> What to do: Search the data for the word "will" and copy every line where it occurs.

> Information:

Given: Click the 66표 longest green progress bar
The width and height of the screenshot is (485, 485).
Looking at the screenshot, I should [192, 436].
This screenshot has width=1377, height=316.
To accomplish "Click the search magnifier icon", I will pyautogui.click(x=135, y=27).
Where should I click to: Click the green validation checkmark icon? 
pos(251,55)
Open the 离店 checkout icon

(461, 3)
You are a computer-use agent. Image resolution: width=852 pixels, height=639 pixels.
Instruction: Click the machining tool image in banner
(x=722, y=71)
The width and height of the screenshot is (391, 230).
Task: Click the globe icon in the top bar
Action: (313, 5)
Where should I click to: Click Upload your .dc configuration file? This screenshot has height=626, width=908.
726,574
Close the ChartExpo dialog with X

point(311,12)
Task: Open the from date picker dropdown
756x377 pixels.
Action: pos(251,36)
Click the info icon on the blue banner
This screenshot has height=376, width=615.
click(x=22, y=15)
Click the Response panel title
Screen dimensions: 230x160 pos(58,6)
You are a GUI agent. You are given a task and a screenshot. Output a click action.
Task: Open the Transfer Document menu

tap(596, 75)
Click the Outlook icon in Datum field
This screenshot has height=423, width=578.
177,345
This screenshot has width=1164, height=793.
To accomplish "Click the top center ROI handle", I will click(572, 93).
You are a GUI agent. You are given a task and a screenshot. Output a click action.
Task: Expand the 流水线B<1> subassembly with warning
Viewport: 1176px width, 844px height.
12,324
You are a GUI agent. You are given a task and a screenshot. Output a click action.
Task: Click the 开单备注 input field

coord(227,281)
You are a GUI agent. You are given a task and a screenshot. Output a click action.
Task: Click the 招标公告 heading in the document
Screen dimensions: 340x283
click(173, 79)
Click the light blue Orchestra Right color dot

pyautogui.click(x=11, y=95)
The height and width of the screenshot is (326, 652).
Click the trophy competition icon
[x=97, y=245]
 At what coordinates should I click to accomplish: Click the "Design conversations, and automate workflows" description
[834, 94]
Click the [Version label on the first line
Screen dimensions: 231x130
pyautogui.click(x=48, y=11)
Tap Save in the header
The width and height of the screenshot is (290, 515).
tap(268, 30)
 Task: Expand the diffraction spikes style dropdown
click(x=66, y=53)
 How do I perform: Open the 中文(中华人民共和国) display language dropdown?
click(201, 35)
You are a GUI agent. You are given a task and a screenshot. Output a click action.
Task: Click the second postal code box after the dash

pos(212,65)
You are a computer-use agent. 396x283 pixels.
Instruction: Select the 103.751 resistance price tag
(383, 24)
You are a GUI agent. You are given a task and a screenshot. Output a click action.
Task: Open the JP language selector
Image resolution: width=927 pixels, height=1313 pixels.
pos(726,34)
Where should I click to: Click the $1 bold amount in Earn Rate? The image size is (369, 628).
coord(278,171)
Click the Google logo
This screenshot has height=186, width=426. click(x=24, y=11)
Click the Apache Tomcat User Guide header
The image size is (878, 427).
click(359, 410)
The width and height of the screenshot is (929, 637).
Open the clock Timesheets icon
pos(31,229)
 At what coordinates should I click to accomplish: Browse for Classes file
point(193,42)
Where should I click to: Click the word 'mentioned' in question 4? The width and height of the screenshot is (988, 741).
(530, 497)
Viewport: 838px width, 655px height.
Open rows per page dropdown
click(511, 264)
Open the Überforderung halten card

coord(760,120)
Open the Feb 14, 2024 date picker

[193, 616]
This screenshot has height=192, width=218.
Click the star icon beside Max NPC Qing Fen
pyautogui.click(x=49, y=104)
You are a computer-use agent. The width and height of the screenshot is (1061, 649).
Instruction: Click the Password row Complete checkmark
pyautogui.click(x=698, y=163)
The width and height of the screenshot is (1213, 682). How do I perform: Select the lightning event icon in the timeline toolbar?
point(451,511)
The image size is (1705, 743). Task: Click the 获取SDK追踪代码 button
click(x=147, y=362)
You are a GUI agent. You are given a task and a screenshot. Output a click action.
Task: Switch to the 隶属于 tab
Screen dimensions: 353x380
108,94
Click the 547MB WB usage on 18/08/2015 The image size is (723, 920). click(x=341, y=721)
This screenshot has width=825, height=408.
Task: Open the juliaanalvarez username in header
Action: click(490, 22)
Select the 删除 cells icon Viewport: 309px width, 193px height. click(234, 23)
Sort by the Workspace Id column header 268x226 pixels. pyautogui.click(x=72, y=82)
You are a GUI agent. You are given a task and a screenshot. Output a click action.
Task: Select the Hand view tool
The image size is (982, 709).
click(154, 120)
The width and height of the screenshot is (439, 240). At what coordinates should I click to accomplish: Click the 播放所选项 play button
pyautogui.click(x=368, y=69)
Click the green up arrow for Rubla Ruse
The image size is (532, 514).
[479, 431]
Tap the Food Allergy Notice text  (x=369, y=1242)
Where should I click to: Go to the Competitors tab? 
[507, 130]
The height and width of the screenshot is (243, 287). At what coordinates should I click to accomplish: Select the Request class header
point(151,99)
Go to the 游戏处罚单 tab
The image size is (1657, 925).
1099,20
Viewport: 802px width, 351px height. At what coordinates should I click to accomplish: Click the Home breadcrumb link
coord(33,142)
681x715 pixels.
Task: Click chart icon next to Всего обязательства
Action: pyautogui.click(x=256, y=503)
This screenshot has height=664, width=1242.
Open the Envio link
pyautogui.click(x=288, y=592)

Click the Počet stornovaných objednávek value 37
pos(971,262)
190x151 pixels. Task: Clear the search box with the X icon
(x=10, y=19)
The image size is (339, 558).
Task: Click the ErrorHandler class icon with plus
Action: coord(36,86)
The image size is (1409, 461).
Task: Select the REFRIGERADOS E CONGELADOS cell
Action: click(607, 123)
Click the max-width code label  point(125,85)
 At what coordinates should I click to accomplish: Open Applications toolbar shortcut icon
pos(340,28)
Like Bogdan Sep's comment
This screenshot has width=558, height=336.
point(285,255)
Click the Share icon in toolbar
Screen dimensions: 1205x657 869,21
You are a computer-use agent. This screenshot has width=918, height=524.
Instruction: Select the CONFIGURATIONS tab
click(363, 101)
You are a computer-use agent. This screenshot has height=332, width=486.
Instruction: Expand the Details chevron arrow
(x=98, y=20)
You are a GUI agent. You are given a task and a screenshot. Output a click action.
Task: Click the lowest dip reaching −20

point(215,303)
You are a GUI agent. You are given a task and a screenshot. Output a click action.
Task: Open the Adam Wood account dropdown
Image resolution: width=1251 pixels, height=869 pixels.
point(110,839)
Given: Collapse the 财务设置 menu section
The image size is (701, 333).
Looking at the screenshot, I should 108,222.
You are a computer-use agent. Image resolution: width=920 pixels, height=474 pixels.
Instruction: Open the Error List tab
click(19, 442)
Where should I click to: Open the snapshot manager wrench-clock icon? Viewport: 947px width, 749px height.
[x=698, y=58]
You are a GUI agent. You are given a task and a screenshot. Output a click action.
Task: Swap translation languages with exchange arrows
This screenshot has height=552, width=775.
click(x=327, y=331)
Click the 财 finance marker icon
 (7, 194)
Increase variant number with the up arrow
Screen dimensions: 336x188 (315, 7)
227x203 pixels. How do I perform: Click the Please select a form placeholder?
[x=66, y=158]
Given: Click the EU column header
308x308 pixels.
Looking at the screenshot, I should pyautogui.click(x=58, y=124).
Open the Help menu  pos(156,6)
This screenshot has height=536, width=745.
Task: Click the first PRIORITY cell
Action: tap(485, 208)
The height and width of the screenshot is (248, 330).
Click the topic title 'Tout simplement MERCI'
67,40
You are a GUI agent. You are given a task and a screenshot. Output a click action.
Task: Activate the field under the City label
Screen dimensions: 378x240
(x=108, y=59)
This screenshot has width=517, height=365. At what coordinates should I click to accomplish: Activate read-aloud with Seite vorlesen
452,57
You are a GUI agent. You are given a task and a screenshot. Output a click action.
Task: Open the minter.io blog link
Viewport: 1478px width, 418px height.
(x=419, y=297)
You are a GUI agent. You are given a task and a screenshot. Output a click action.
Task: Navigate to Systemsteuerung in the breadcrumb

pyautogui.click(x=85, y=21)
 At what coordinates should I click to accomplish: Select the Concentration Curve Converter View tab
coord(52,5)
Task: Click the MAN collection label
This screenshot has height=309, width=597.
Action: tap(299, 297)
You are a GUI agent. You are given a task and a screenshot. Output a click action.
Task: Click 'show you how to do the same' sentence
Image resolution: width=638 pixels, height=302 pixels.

> Output of the exercise:
To accomplish "Click the search magnifier icon", I will pyautogui.click(x=135, y=27).
To accomplish "Click the top center ROI handle", I will click(572, 93).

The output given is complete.